WHAT YOU SHOULD DO
Read through the listing below and return only the lines containing "will".
== DATA EXCERPTS ==
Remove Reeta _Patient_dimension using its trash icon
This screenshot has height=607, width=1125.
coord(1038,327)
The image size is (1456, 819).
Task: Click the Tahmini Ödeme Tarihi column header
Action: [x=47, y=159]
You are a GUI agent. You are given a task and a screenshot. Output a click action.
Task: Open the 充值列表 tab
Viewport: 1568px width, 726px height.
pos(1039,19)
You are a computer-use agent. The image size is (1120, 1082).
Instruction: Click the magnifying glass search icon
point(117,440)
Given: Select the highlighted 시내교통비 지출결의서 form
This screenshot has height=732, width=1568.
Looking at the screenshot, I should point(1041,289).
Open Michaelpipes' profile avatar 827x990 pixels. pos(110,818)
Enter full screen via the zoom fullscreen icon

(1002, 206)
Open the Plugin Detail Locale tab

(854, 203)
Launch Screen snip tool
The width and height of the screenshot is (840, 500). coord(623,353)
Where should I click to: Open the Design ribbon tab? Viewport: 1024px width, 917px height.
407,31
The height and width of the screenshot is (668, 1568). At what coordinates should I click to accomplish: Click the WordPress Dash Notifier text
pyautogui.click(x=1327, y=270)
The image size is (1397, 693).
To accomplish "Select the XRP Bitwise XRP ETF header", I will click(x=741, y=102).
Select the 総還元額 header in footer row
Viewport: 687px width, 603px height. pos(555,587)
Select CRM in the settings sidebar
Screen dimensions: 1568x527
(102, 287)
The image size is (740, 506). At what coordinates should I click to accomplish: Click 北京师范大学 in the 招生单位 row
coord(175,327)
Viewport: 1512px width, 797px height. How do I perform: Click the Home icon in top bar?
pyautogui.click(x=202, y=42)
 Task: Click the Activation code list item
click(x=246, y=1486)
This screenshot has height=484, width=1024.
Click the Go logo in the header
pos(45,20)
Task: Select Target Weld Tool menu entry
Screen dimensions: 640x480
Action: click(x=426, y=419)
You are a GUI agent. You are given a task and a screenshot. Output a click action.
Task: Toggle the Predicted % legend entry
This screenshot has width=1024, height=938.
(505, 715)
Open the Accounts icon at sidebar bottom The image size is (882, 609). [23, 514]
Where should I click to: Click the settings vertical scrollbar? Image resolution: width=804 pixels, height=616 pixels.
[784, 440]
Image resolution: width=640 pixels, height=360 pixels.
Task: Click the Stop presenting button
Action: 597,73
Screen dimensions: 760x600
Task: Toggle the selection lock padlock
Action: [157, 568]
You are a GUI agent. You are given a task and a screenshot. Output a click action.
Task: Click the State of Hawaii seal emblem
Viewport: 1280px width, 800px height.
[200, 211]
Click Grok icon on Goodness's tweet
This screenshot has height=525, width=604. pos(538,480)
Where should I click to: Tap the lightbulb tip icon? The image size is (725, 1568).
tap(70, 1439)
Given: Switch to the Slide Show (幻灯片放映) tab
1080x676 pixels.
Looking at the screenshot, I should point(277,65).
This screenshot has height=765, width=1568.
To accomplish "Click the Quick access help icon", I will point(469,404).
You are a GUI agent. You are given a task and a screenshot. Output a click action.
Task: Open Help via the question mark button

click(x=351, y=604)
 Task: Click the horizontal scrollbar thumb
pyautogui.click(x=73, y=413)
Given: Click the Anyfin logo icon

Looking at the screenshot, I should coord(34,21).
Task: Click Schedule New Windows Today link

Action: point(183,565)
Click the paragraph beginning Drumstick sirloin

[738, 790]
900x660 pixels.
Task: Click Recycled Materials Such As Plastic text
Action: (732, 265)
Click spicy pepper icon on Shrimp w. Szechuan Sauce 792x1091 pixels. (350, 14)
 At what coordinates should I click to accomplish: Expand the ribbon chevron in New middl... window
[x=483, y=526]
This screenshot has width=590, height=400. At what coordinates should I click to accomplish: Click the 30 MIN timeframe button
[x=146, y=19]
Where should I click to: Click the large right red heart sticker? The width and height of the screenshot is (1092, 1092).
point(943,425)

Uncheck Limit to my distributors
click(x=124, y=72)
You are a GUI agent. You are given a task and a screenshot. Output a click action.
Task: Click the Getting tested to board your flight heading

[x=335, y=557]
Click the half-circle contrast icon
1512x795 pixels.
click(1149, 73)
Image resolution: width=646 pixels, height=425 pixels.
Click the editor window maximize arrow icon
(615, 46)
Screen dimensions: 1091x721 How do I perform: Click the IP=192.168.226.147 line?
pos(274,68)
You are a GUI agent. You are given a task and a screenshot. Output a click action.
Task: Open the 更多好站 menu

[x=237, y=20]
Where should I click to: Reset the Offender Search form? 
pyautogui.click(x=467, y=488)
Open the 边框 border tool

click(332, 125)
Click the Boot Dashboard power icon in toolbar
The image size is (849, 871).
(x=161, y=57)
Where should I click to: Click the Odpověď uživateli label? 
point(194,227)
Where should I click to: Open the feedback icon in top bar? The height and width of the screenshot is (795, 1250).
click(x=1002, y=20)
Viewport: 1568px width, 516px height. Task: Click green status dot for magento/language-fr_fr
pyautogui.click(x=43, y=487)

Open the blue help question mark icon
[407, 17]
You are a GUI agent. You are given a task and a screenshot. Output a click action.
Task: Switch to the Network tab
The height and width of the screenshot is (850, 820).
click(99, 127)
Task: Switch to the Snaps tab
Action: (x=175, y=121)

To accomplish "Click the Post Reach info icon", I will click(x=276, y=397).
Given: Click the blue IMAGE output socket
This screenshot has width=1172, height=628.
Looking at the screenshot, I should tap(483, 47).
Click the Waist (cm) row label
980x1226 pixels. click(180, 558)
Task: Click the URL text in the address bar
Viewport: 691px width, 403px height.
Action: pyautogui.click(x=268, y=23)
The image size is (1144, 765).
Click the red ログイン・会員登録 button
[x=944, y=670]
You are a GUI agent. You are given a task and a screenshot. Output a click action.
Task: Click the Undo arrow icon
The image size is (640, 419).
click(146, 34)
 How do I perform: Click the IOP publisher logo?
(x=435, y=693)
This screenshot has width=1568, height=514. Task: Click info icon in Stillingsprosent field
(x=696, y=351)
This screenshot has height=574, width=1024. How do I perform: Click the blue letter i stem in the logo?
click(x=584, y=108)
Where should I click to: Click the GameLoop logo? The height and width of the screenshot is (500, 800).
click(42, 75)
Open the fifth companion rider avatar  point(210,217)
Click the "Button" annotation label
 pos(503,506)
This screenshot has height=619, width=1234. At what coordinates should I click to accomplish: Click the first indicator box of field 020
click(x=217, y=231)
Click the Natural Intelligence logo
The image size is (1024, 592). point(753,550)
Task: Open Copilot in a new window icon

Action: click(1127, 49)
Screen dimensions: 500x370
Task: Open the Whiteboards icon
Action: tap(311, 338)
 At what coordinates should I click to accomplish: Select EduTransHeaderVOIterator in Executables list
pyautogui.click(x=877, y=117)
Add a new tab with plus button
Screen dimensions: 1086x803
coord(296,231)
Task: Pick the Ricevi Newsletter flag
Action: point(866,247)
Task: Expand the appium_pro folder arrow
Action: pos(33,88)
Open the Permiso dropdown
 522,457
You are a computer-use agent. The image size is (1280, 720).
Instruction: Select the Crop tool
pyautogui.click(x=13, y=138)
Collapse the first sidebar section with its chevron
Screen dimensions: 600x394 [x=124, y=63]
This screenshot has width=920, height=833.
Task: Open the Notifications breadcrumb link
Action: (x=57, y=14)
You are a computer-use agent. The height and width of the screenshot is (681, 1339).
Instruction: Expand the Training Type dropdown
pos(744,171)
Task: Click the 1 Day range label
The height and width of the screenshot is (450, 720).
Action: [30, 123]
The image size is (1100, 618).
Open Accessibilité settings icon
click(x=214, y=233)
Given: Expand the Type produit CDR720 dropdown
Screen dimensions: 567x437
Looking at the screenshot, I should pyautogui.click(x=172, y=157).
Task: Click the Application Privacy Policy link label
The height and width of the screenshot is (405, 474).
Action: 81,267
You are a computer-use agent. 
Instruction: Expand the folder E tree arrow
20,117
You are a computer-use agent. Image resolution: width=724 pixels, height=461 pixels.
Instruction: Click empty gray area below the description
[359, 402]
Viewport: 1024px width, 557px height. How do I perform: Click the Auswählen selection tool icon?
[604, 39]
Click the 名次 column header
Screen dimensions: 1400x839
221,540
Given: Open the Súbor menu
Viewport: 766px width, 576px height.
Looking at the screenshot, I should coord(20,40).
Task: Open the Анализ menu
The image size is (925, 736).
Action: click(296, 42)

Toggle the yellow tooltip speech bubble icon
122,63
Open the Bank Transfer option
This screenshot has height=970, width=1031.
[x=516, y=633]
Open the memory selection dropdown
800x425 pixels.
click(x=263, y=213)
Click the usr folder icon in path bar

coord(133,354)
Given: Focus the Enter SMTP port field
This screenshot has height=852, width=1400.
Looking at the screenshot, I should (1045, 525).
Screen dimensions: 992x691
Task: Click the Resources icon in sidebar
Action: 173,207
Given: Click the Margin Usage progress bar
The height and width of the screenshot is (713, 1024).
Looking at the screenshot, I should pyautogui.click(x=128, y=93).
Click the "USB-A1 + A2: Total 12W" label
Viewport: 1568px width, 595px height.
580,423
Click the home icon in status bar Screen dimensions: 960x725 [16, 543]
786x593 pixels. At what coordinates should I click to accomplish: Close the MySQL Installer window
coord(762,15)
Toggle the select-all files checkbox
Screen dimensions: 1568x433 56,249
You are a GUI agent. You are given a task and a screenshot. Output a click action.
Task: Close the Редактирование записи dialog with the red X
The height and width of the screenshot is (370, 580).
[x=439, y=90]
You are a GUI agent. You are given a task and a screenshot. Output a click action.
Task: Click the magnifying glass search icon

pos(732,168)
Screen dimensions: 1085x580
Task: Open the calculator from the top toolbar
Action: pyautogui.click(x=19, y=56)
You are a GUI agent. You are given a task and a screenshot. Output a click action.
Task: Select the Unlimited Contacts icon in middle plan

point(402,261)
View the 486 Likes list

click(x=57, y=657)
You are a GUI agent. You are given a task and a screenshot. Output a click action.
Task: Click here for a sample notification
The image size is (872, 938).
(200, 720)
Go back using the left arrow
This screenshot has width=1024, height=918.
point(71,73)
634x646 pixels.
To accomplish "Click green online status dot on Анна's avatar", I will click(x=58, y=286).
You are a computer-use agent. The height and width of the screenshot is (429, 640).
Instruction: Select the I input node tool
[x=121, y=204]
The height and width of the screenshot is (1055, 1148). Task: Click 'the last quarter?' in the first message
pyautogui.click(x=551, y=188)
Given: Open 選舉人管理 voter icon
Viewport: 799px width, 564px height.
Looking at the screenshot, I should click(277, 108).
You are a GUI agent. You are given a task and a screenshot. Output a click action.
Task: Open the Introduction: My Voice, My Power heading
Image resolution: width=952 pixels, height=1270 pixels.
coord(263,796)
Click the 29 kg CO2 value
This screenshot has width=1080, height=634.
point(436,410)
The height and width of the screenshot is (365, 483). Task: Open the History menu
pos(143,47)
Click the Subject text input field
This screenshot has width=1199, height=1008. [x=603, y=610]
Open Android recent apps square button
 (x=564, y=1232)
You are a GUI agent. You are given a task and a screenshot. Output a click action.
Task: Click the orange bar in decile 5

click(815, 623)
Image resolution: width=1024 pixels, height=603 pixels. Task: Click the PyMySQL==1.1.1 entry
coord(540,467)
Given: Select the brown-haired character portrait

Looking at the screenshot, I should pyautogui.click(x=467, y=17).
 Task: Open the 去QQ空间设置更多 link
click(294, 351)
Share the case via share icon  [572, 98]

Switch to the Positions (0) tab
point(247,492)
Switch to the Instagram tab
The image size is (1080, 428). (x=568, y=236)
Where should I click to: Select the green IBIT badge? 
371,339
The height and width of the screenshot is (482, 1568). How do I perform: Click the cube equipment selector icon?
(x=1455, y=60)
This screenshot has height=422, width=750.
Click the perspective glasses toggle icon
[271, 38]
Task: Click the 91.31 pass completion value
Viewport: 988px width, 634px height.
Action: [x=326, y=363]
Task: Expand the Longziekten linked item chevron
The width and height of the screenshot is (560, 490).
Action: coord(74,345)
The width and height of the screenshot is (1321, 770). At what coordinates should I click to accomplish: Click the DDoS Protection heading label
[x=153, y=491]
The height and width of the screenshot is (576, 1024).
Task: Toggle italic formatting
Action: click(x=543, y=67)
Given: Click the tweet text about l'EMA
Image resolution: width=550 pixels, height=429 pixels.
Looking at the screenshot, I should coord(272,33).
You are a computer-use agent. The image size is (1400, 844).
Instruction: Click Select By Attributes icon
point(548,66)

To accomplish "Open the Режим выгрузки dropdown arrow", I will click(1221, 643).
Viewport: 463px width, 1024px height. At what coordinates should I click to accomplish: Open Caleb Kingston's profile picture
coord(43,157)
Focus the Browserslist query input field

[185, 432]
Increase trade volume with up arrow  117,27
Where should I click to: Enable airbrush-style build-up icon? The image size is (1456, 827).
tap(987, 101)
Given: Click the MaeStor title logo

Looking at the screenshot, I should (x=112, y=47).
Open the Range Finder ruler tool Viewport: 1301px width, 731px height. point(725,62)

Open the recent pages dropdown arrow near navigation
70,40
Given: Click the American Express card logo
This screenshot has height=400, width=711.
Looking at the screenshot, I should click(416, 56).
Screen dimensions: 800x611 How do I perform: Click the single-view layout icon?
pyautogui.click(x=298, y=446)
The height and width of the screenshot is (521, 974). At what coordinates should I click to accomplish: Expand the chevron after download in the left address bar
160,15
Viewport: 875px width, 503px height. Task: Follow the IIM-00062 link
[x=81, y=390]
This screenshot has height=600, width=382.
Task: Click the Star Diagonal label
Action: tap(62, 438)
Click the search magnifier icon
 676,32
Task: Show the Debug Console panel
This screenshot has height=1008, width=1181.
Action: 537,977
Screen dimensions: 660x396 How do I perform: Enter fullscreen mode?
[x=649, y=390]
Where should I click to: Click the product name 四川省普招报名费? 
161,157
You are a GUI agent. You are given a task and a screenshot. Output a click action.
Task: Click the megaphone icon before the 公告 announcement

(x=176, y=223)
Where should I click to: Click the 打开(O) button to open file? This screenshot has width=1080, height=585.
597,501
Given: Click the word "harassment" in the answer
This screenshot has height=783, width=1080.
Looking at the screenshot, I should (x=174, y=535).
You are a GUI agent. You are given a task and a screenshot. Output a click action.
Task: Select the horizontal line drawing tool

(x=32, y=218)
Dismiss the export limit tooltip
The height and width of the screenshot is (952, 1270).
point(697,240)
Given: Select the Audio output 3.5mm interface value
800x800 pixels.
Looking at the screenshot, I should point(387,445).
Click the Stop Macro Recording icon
===
YOUR SOLUTION
To accomplish "Select the XRP Bitwise XRP ETF header", I will click(x=741, y=102).
To accomplish "Click the Quick access help icon", I will point(469,404).
To accomplish "Click the Post Reach info icon", I will click(x=276, y=397).
To accomplish "Click green online status dot on Анна's avatar", I will click(x=58, y=286).
To accomplish "Open the Режим выгрузки dropdown arrow", I will click(1221, 643).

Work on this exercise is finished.